| EXERCISE BRIEF |
An exact copy of the data below is needed; please leave out any pictures.

| EXERCISE DATA |
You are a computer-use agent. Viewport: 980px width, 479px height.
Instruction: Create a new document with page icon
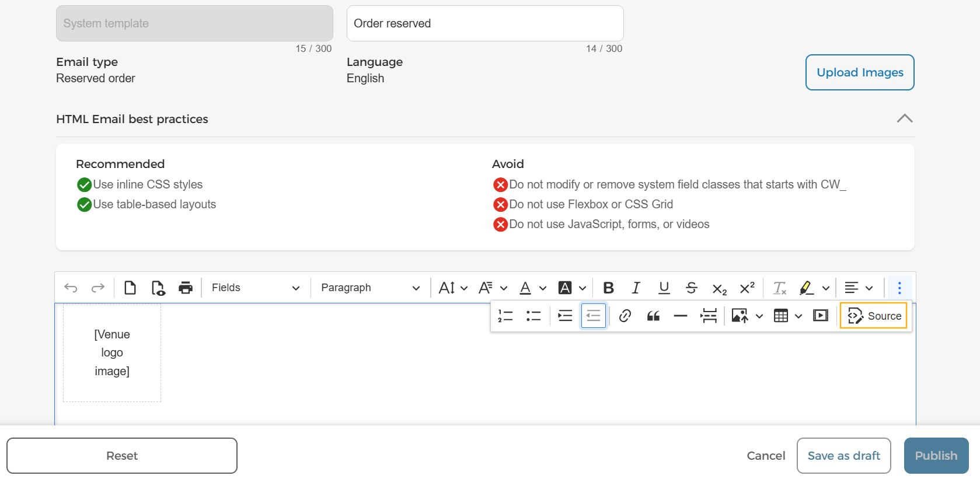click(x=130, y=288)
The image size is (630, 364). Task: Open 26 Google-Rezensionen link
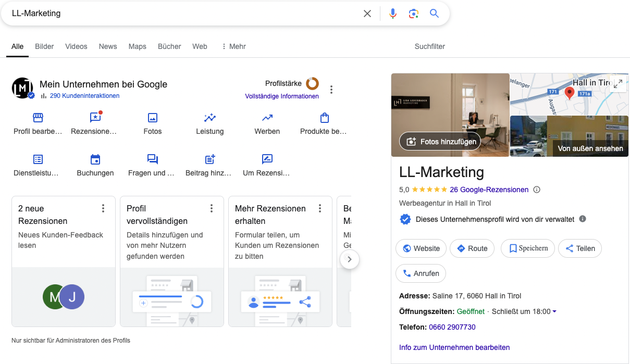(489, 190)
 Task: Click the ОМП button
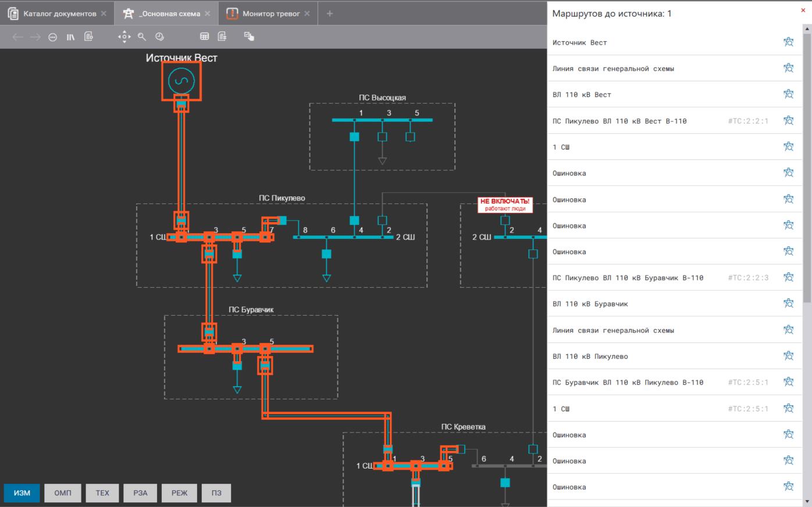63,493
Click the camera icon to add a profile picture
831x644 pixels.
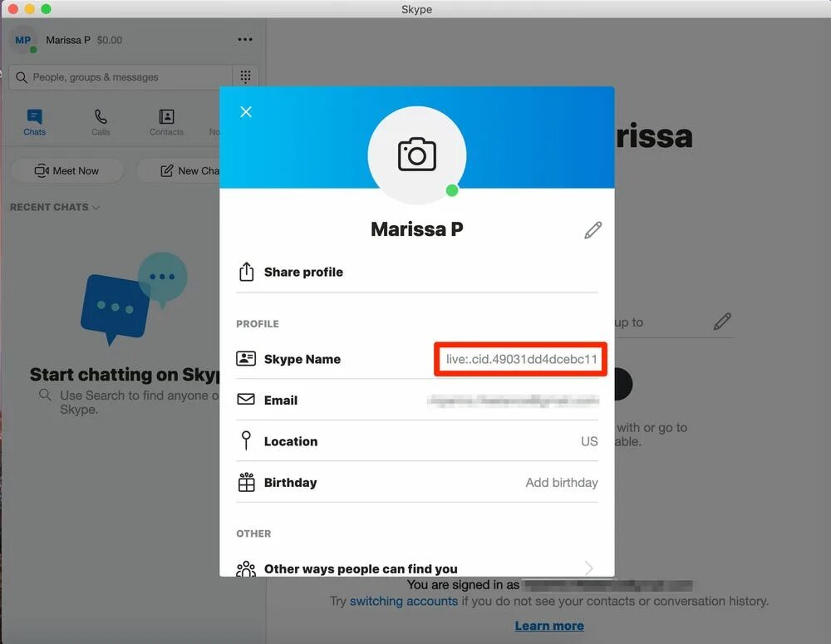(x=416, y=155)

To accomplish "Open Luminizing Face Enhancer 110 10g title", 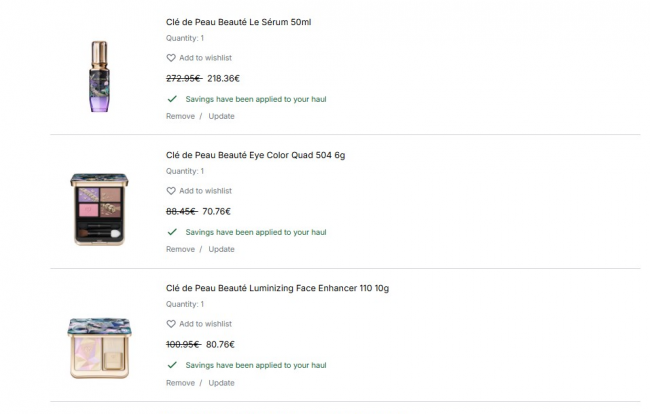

| FINISHED EXERCISE |
You are a computer-use agent. Viewport: 980px width, 479px height.
Instruction: Create a new document with page icon
click(x=130, y=288)
The image size is (630, 364). Task: Open 26 Google-Rezensionen link
(489, 190)
 Task: Click the ОМП button
63,493
Click the camera icon to add a profile picture
831x644 pixels.
(x=416, y=155)

To accomplish "Open Luminizing Face Enhancer 110 10g title", 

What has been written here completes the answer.